--- START OF TEXT PROVIDED ---
Court of Appeals of Louisiana, Fourth Circuit

December 19, 2018

INTERDICTION OF IRMA D. HUNTER

          APPEAL FROM CIVIL DISTRICT COURT, ORLEANS PARISH NO. 2017-08540, DIVISION "B-1" Honorable Rachael Johnson,

          Hope L. Harper H.L. HARPER & ASSOCIATES COUNSEL FOR PLAINTIFF/APPELLANT

          Ryan S. McBride LAW OFFICE OF RYAN MCBRIDE COUNSEL FOR DEFENDANT/APPELLEE

          Court composed of Judge Roland L. Belsome, Judge Sandra Cabrina Jenkins, Judge Paula A. Brown

          Roland L. Belsome Judge

         In this interdiction proceeding, the Plaintiff, Dhana Hunter, appeals the trial court's judgment sustaining the exceptions of insufficiency of service of process, no cause of action, no right of action, and res judicata, filed by the Defendant, Irma Hunter. For the following reasons, the trial court's ruling is reversed and the matter is remanded for further proceedings.

         FACTS AND PROCEDURAL HISTORY

         On January 17, 2017, Audria Hunter, filed a petition for interdiction, seeking the full interdiction of his wife, Irma Hunter.[1] Ms. Hunter (Defendant) filed exceptions of no right of action, no cause of action, and vagueness. On July 6, 2017, there was a hearing on the exceptions; however, the trial court did not allow counsel for Mr. Hunter to oppose the exception due to her failure to file an opposition brief. After the hearing, the trial court dismissed the case with prejudice.[2]

         Approximately two months later, the Defendant's daughter, Dhana Hunter (Plaintiff), filed the instant petition for interdiction, also seeking the full interdiction of her mother.[3] In response, the Defendant filed exceptions of insufficiency of service of process, no cause of action, no right of action, and res judicata. After a hearing on March 9, 2018, the trial court granted the Defendant's exceptions and dismissed the case with prejudice.[4] This appeal followed.
--- END OF TEXT PROVIDED ---
--- START OF COLLECTED DATA ---
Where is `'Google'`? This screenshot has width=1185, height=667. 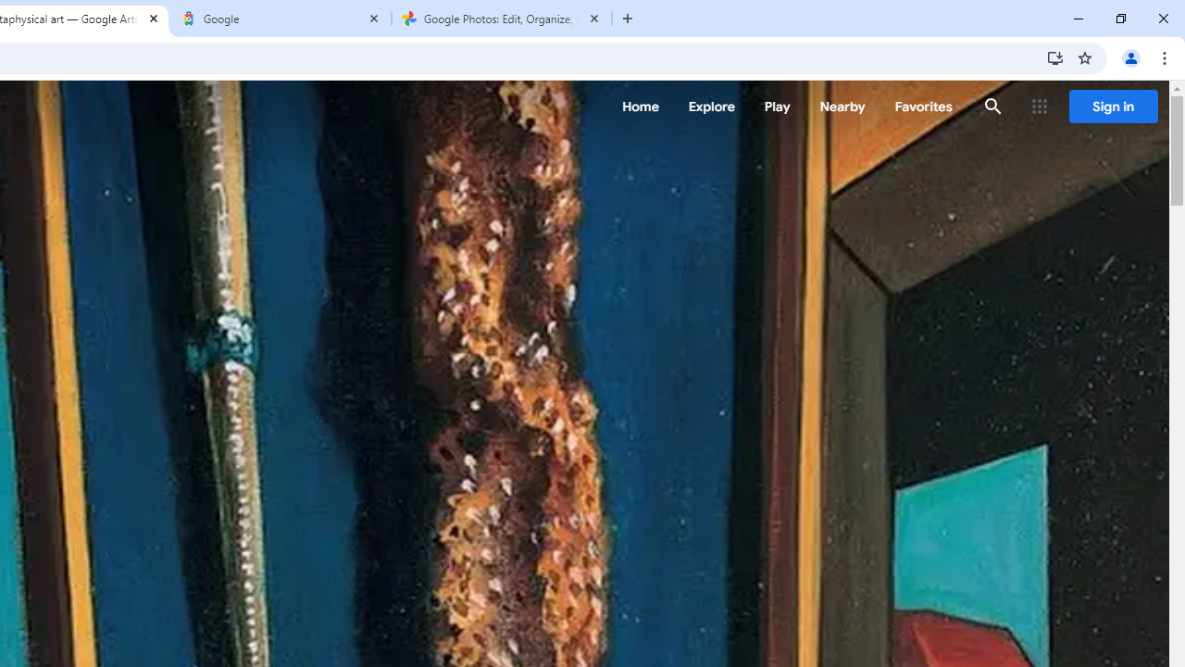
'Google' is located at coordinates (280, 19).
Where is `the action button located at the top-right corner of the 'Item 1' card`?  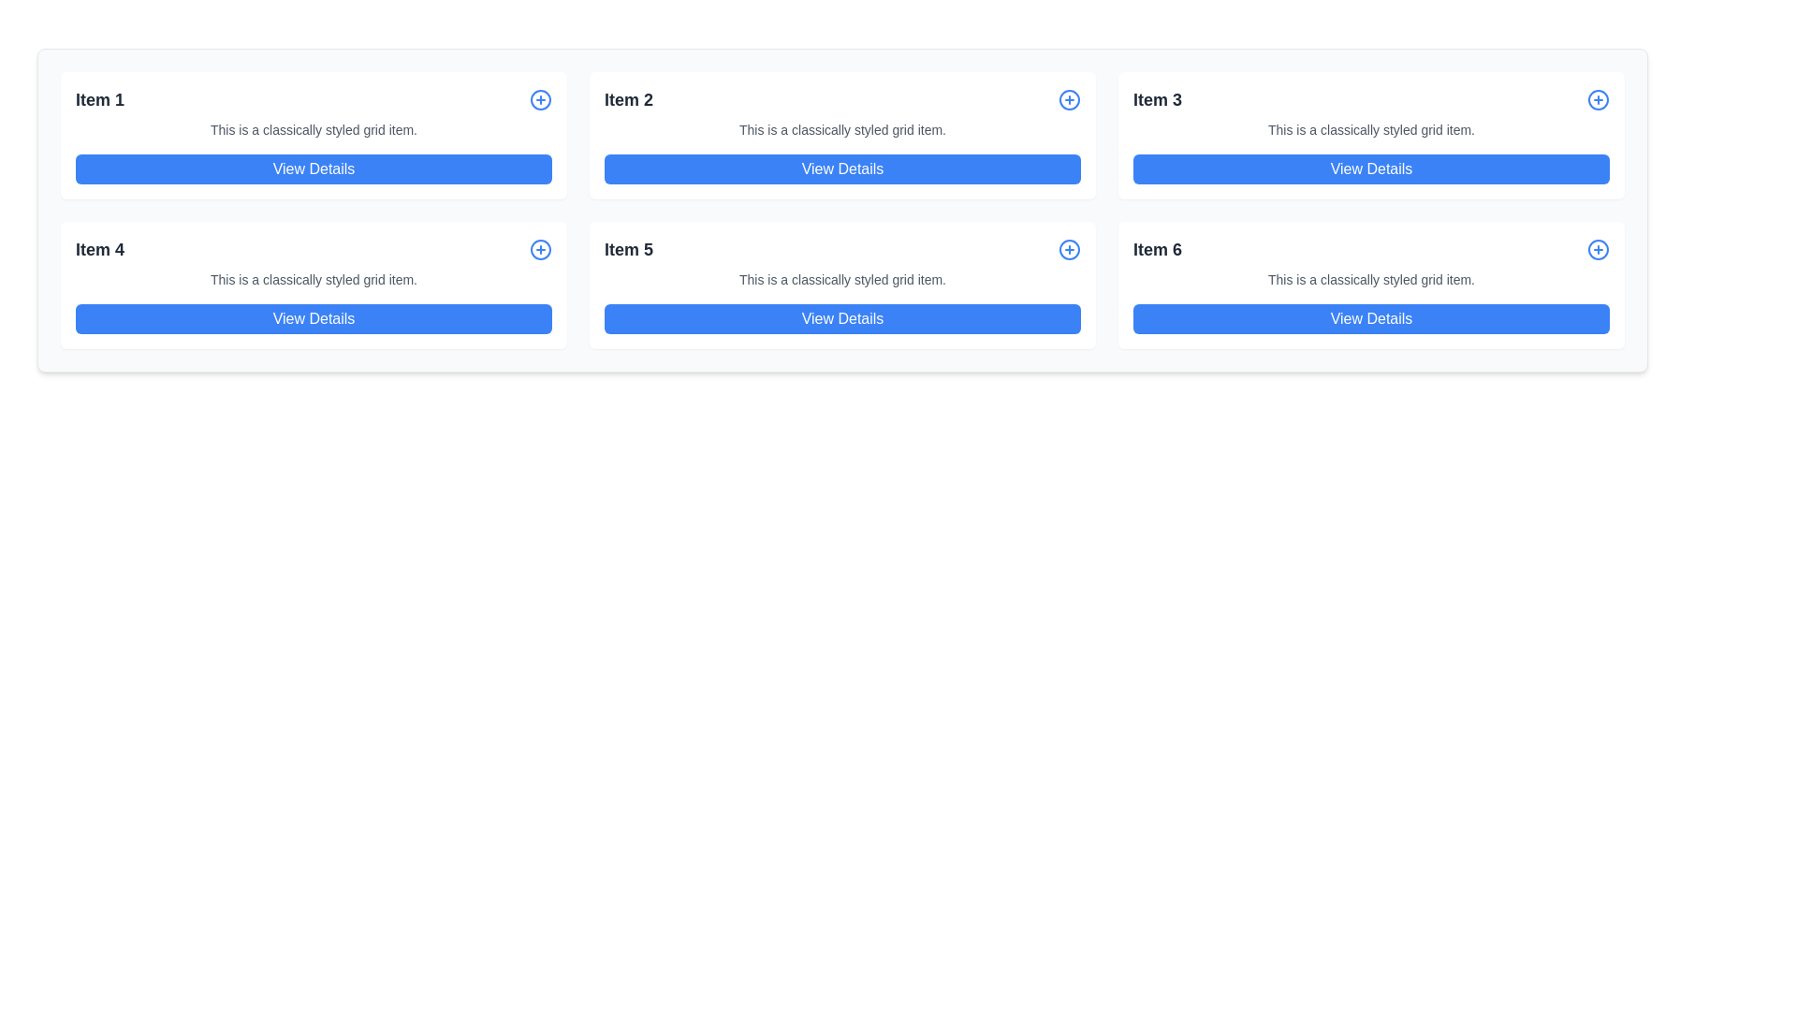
--- END OF COLLECTED DATA ---
(WHAT YOU WILL DO)
(1) According to the Louisiana appeals court opinion, on what date was the hearing at which the trial court granted the exceptions raised against Dhana Hunter's petition?
(2) Continue the Louisiana appeals court opinion on Irma Hunter's interdiction from the point where it stops.
The data plays no part in what comes next.

(SET OF ANSWERS)
(1) March 9, 2018.

(2)
         DISCUSSION

         On appeal, the Plaintiff asserts that the trial court erred in granting the exceptions of insufficiency of service of process, no cause of action, no right of action, and res judicata. We agree. We organize and discuss the Plaintiff's assignments of error in the following order: 1) res judicata, 2) insufficiency of service of process, no cause of action and no right of action.

         RES JUDICATA

         First, as to the res judicata exception, the only issue before the court is whether the trial court erred in finding that res judicata barred the second interdiction suit. The standard of review of a peremptory exception of res judicata requires an appellate court to determine if the trial court's decision is legally correct. Myers v. Nat'l Union Fire Ins. Co. of Louisiana, 09-1517, p. 5 (La.App. 4 Cir. 5/19/10), 43 So.3d 207, 210 (citation omitted). Louisiana courts recognize that "a final judgment has the authority of res judicata only as to those issues presented in the pleading and conclusively adjudicated by the court." Id. Moreover, the doctrine of res judicata is stricti juris and, accordingly, any doubt concerning the applicability of the principle must be resolved against its application. Id.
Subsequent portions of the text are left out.